What about drug eluting stents? In 2018, about 24% of stents implanted in the femoropoliteal region were paclitaxel-eluting devices, the remainder being bare metal stents. “So, this is still a small, but not unsubstantial number,” he said. The minority are being used in the office-based environment and that number is expected to grow slowly.  

There is currently no DES or DCB with FDA approval for the infrapopliteal segment, but data on off-label use of coronary-limus-eluting devices is promising. That said, again looking at 2018 data, of the 9000 stents placed below-the-knee, more than 90% of those were coronary DES.

“And these numbers are projected to increase as we get closer, potentially, to an FDA approval and potential commercialization of [purpose-made] drug-eluting stents below the knee.”

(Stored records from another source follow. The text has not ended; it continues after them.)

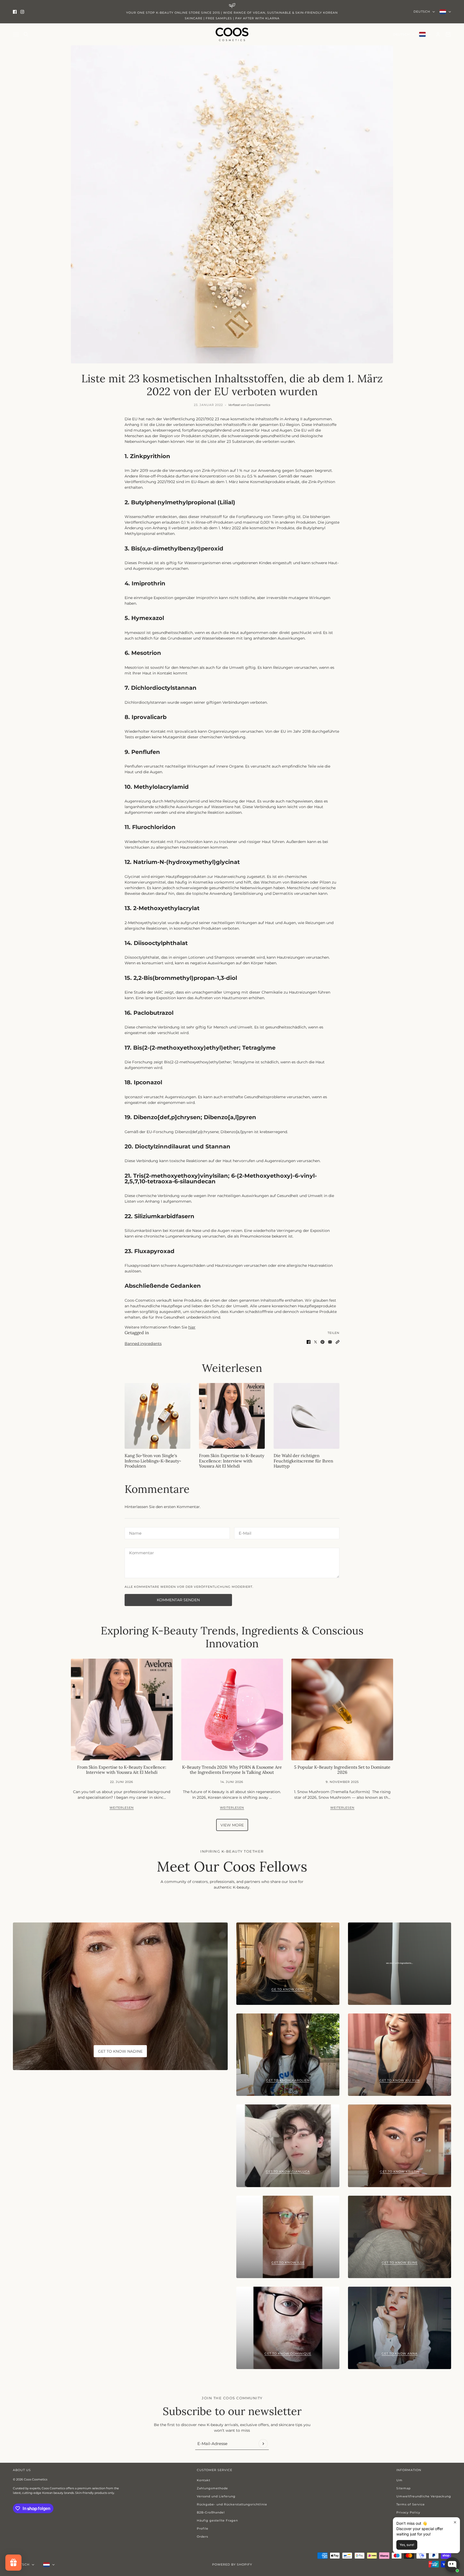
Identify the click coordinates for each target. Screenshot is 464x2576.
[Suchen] (26, 34)
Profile (202, 2528)
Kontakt (203, 2480)
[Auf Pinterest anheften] (322, 1342)
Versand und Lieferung (216, 2496)
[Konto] (438, 34)
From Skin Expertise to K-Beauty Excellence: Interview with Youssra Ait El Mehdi (231, 1460)
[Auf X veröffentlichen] (315, 1342)
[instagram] (22, 12)
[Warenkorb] (448, 34)
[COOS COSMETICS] (232, 34)
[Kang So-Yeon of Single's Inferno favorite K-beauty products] (157, 1416)
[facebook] (15, 12)
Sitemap (403, 2488)
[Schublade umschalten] (16, 34)
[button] (337, 1342)
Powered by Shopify (232, 2564)
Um (399, 2480)
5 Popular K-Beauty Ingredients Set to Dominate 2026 (342, 1769)
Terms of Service (410, 2504)
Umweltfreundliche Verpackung (423, 2496)
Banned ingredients (143, 1343)
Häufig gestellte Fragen (217, 2520)
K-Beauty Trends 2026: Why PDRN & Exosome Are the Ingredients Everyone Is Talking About (232, 1769)
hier (191, 1327)
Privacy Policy (408, 2512)
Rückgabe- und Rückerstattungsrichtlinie (232, 2504)
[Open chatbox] (452, 2564)
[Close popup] (455, 2522)
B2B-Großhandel (211, 2512)
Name (134, 1532)
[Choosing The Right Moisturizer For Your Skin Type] (306, 1416)
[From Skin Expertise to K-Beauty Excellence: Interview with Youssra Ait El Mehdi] (232, 1416)
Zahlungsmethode (212, 2488)
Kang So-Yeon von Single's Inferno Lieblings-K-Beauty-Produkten (153, 1460)
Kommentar (140, 1553)
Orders (202, 2536)
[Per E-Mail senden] (330, 1342)
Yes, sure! (407, 2545)
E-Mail (244, 1532)
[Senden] (263, 2443)
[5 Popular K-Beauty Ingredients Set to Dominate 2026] (342, 1709)
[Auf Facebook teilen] (308, 1342)
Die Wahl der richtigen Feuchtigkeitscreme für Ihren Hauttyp (303, 1460)
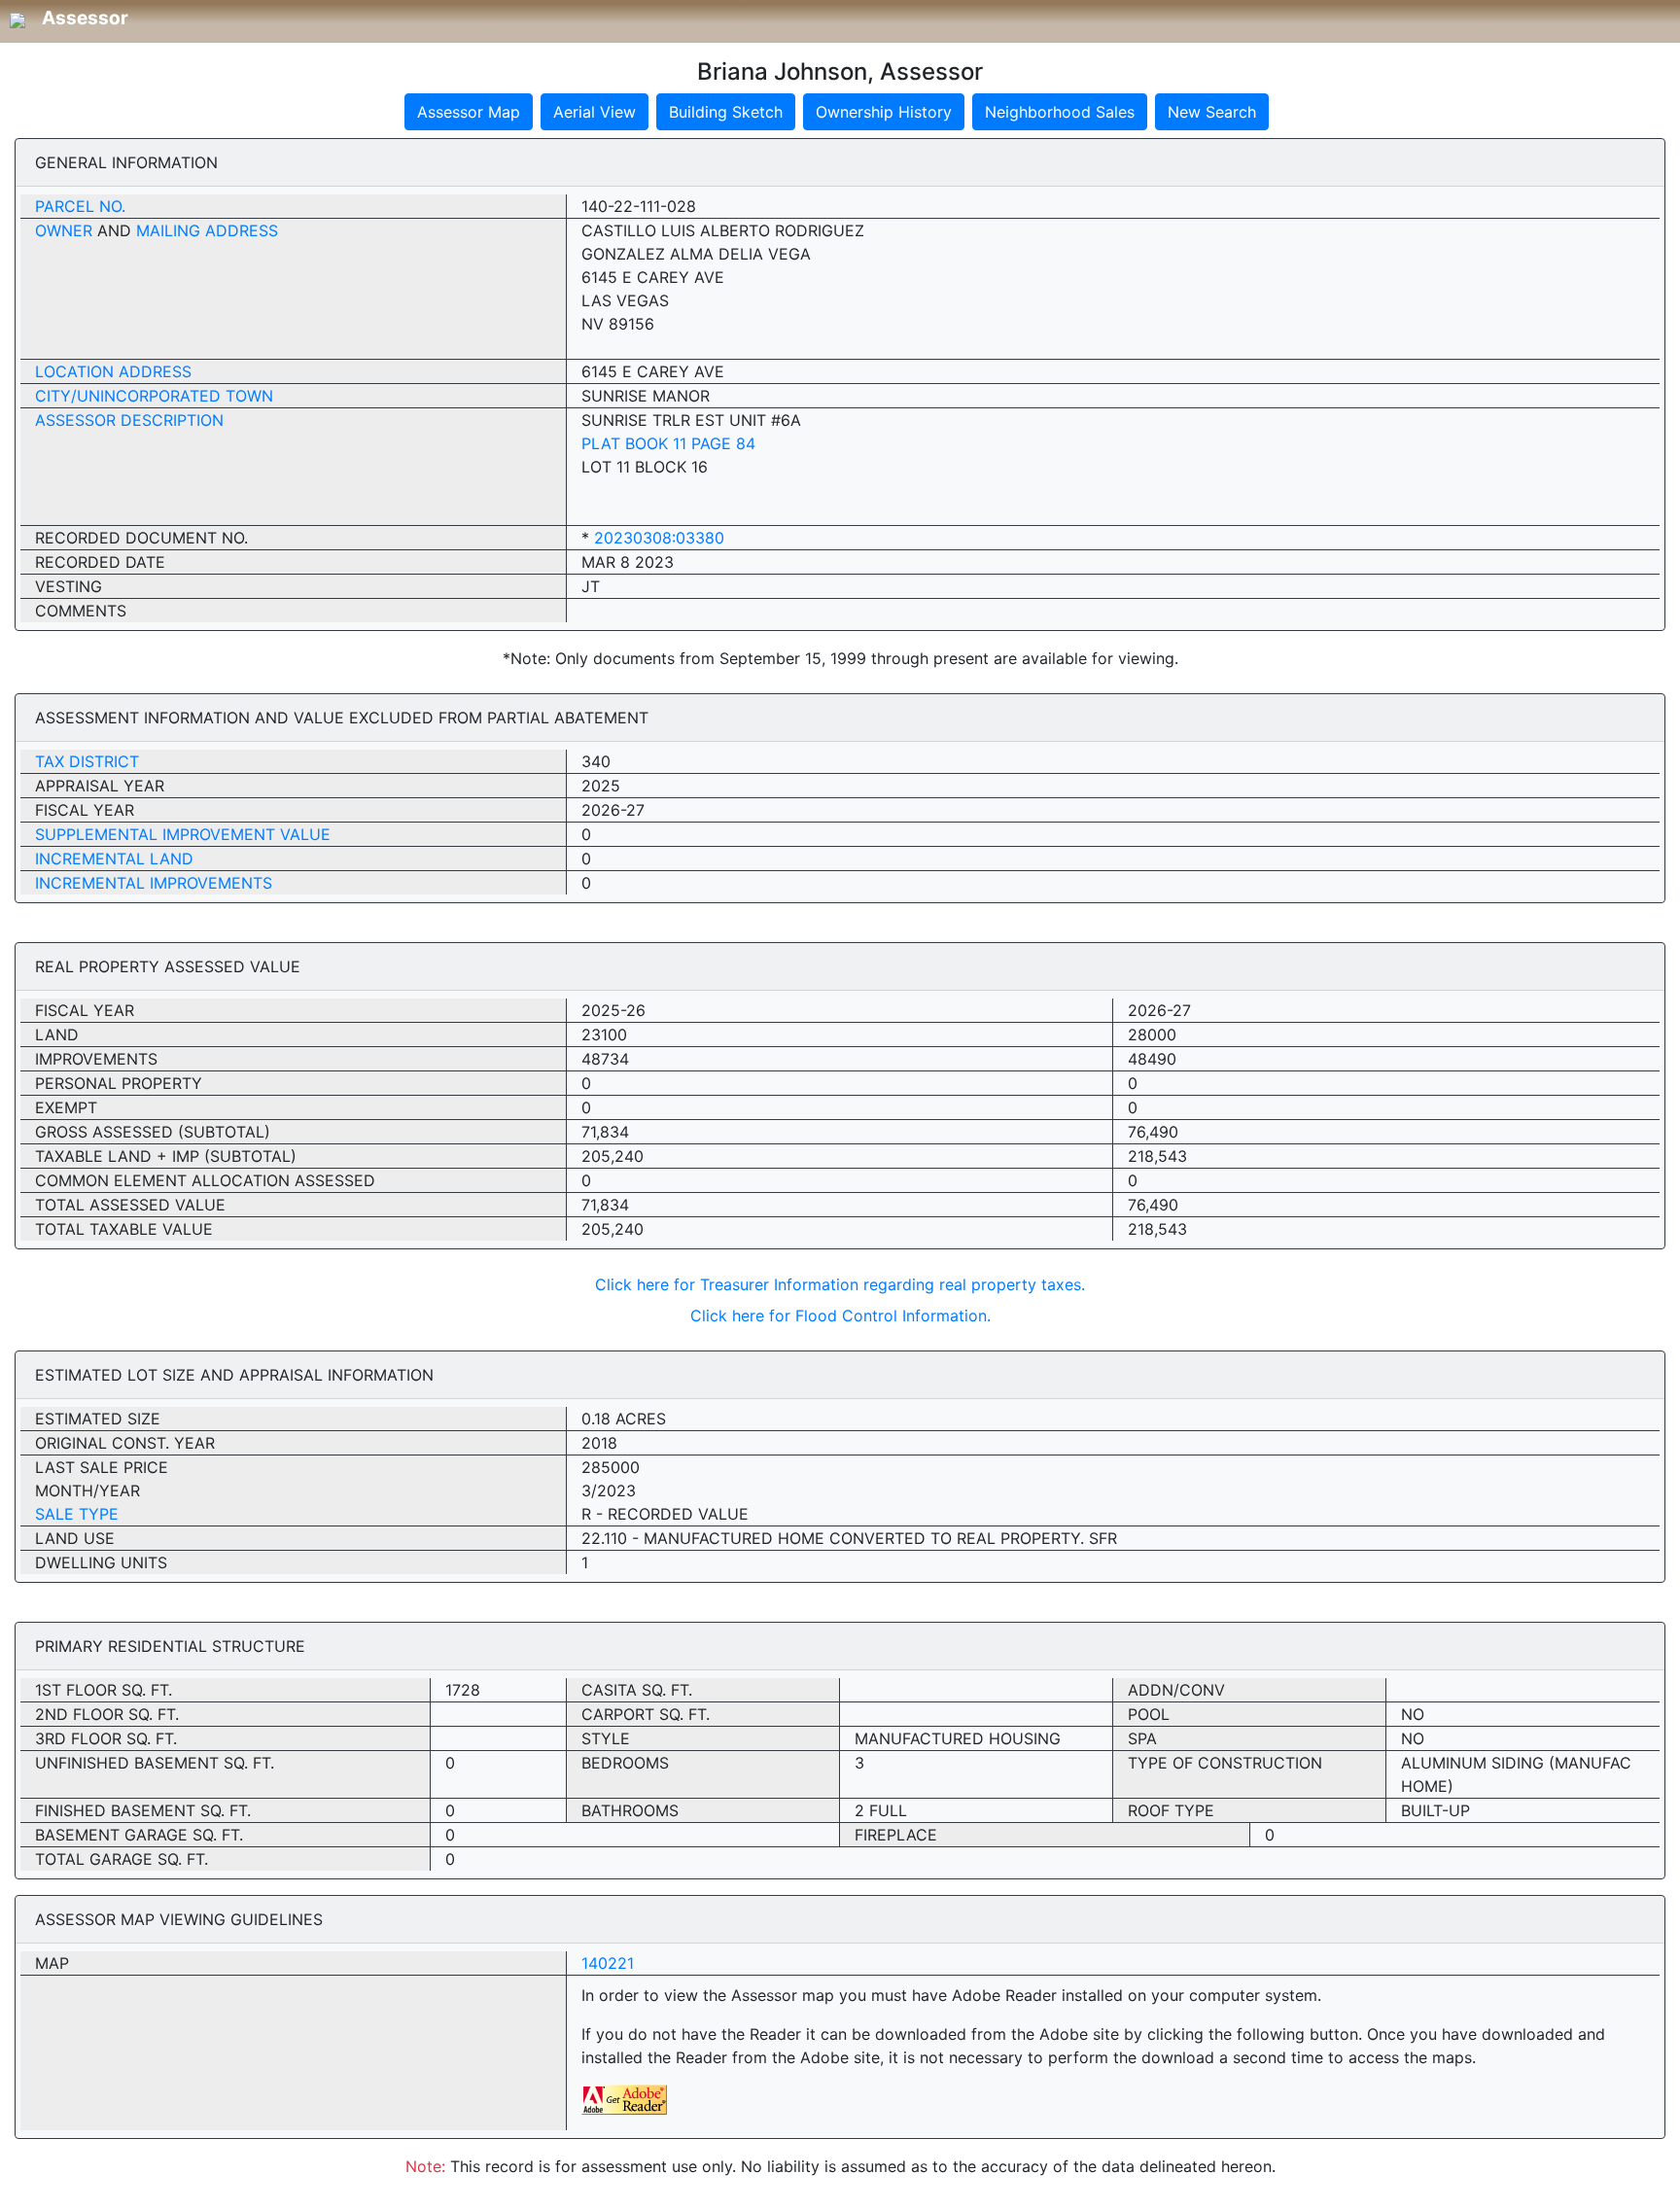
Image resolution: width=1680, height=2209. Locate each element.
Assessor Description (129, 420)
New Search (1212, 112)
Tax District (87, 761)
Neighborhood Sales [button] (1060, 112)
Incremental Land (114, 858)
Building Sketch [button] (726, 112)
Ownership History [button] (884, 112)
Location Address (113, 371)
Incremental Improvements (153, 883)
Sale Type (77, 1514)
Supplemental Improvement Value (183, 834)
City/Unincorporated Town (154, 395)
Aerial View (594, 112)
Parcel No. (80, 206)
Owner (63, 230)
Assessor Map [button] (468, 112)
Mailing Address (207, 230)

Barriers to DES use in the office include a sense among some practitioners that they “don’t want to leave any kind of implant behind so they may favor a nonsense solution like a drug-coated balloon.” There are also those who simply don’t “believe” in drug-coated technology, so they might choose a nitinol stent or a biomimic-type stent. “And these companies have actually shown very competitive results without an antiproliferative strategy,” added Wiechmann.

Some question the cost-effectiveness of DES as initial use for patients with long segment chronic total occlusions (CTOs), “but certainly data does show improved freedom from revascularization.”

Wiechmann concluded that cost and reimbursement remain the biggest issues impacting DCB and DES use in the office-based lab. The paclitaxel discussion, he said, may have some lingering effects in terms of driving technological advance in non-drug strategies, naming specifically the vascular tack, the micromesh stent, biomimicry, and bioabsorbable stents.

“The trends away from the hospital and towards an office-based environment are likely going to put further [downward] pressure on industry in terms of an average sales price, because we know it's all about cost and reimbursement. But we await new delivery models, perhaps new devices, and approvals that may increase the adoption of DES and DCB in the future,” concluded Dr. Wiechmann.